During calendar year 2011, there were a total of 493 Service complaints submitted to the Army, of which 228 related to allegations of bullying or harassment. Of the overall total, 94 complainants did not receive an assisting officer, of which 88 formally confirmed that they did not require one.
Information is being sought on whether any of the six cases without an assisting officer were complaints of bullying and harassment and, if so, to establish whether an assisting officer was refused. I will write to the right hon. Gentleman when this is received.
I am now in a position to provide you with that information. I need to inform you that an error has been identified in the original answer. I stated that 94 complainants did not receive an assisting officer, of which 88 had formally confirmed that they did not require one. The correct answer is that 92 complainants did not receive an assisting officer, of which 88 had formally confirmed that they did not require one. I apologise for this.
Having identified the error, there were four rather than six cases for which information was required. Of these, only two were alleged complaints of bullying and/or harassment and in neither case was an assisting officer deliberately withheld from the complainant.
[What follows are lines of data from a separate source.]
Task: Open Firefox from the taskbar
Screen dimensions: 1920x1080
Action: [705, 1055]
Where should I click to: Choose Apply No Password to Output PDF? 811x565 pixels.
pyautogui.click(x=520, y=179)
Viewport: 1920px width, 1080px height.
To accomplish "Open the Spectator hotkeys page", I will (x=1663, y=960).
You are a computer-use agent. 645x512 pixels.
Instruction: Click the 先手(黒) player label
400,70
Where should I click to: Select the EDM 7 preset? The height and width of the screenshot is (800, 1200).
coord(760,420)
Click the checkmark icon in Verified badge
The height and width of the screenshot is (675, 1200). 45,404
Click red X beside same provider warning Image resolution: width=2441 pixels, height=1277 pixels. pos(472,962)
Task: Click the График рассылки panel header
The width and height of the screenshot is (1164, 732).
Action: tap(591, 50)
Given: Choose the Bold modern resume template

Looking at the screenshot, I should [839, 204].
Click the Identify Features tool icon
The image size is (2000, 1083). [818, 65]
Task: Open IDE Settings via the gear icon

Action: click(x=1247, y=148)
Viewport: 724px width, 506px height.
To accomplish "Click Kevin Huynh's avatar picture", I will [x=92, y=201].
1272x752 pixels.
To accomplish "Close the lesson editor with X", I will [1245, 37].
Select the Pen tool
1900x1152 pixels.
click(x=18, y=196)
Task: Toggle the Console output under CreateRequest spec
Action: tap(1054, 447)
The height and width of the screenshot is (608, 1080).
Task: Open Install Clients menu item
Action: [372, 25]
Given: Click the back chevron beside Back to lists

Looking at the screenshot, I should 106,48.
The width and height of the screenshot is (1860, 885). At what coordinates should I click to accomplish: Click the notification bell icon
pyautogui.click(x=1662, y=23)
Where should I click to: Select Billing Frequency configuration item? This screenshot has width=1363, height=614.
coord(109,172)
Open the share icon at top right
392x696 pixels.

In the first of these cases the unit had regrettably omitted to ask if the complainant wanted an assisting officer—the individual was in the process of returning to the UK before discharge from the service at the time of the complaint. In the second case the individual was offered opportunities for interviews to discuss the complaint, where an assisting officer would have been offered, but the complainant did not make contact. The individual was also advised by the Service Complaints Commissioner to approach the Army's Service Complaints Wing direct, which they failed to do. That individual was, however, supported by an assisting officer in relation to a criminal offence and provided additional support by the Army Welfare Service.